テレンス・マリックが初めて実在の人物を描いた『名もなき生涯』を公開初日に観てきた。なにしろ殉教者としてカトリック教会により列福された人物であるから、いい加減な作り方は出来なかったんだろうが、本編だけで175分に及ぶ長尺、しかもオーストリアの寒村を舞台にしたヒューマンドラマとあってはなかなか意を決して臨まないと席につけない感じ。 フランツ・イェーガーシュテッターという一人の農夫の生涯 を淡々と描ききっている。

 この人は第二次世界大戦中に良心的兵役拒否を行ったという人らしい。ほとんど注目されてはいなかったが、1964年、アメリカの社会学者ゴードン・ザーンが伝記を発表し、1968年に修道士で高名な平和活動家であるトマス・マートンの著作で取り上げられたことから世間の耳目を集め始めたらしい。折しもモハメド・アリが良心的兵役拒否で裁判にかけられチャンピオンベルトを剥奪されたのが67年。ヴェトナム戦争への米国民の支持率が急降下する時期と符合している。

 本国のオーストリアでTV映画化されたのが71年、つまり、ヴェトナム戦争に対する反戦活動が高まった時期に良心的兵役拒否の先達として脚光を浴び始めたってことだろう。
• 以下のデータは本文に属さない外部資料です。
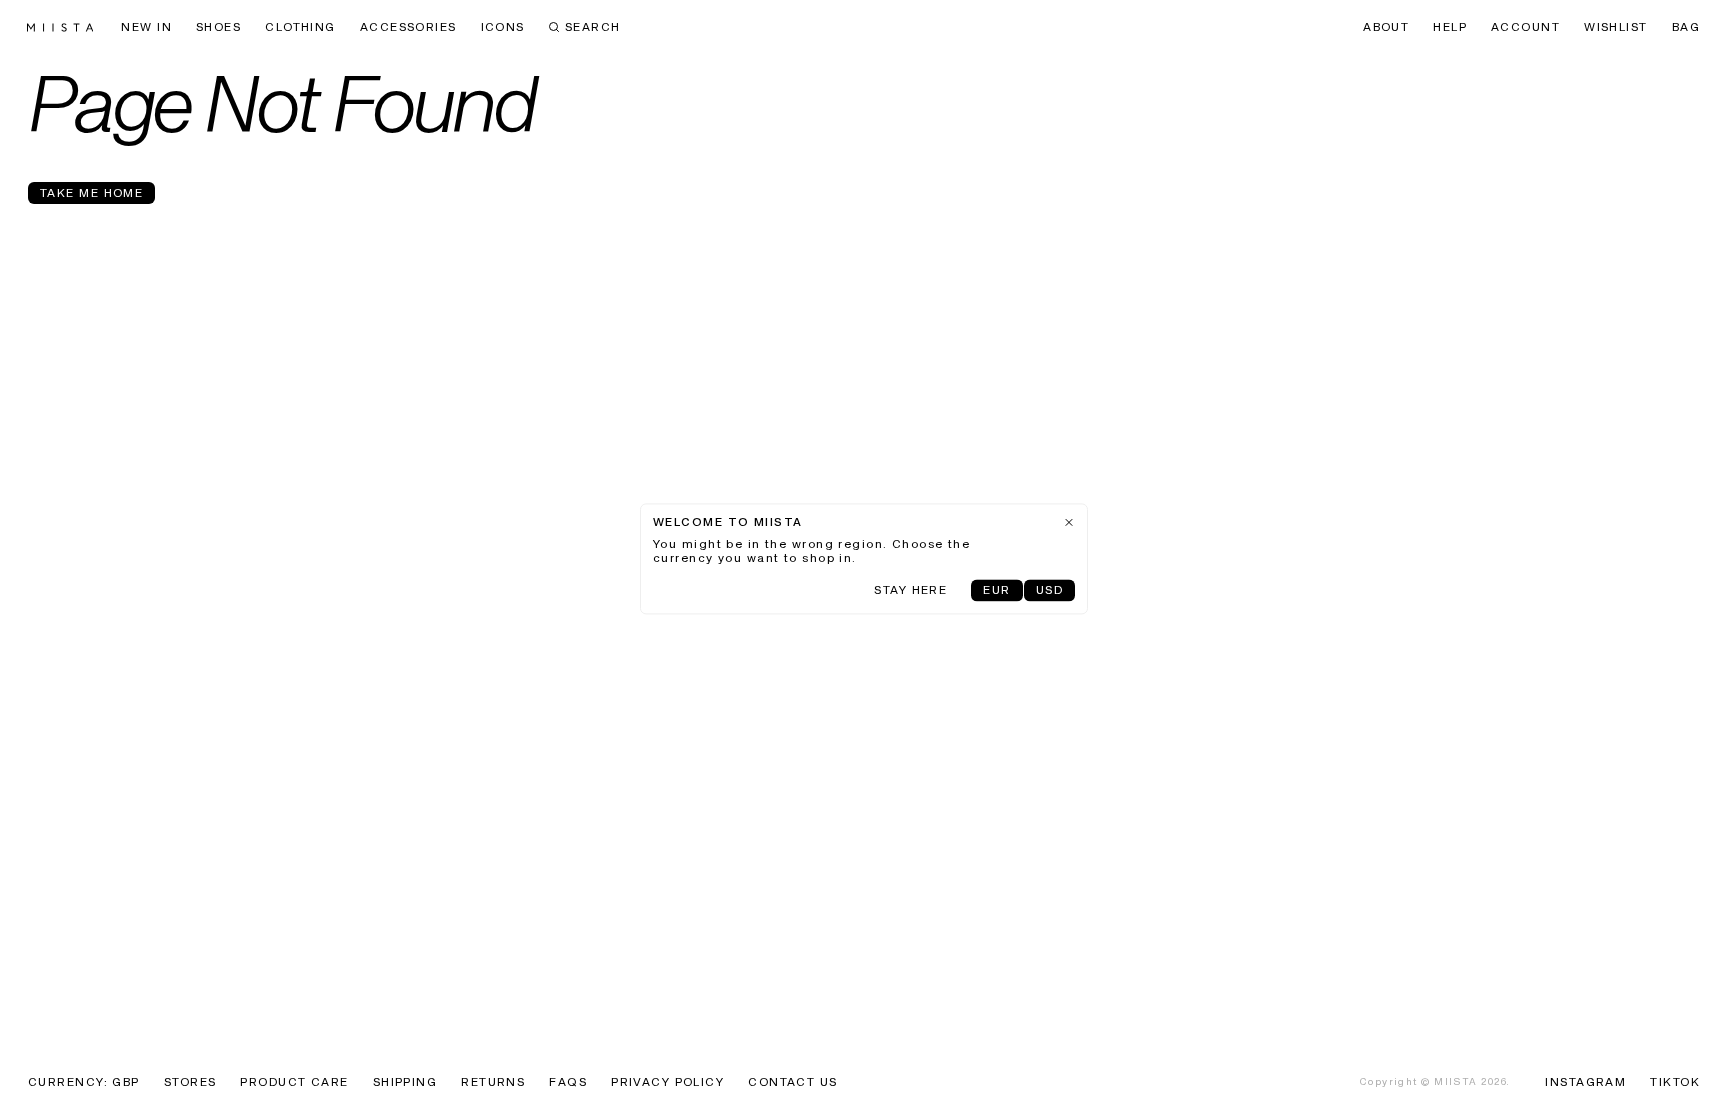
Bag (1686, 28)
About (1386, 28)
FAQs (568, 1083)
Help (1450, 28)
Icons (503, 28)
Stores (190, 1083)
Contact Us (792, 1083)
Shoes (218, 28)
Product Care (294, 1083)
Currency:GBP (84, 1083)
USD (1049, 591)
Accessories (408, 28)
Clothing (300, 28)
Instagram (1585, 1083)
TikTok (1675, 1083)
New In (146, 28)
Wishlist (1616, 28)
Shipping (405, 1083)
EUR (996, 591)
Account (1525, 28)
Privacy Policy (667, 1083)
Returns (493, 1083)
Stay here (910, 591)
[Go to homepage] (60, 27)
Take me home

 1994年にはマサチューセッツ州の平和主義者記念館に良心的兵役拒否に関する彼の言葉を載せた青銅製の銘板が掲げられ、97年にベルリン地方裁判所によって死刑判決が取り消されている。こうした動きのなかで2007年に徳と聖性に優れた聖者に次ぐ福者に列せられることになった。

 何が言いたいのかというと、ギロチンで処刑されたという兵役逃れの一介の農夫を利用した誰かが居るのではと思えるところを感じることだ。確かに時の権力によって殺戮の場に投じられる理不尽に対して抵抗することは並大抵ではないだろう。しかし、従軍した人びとからすれば義務を果たそうとしなかった態度に納得はいかない。地元の戦争祈念施設に名を刻むことを頑なに拒否したことも納得せざるを得ないだろう。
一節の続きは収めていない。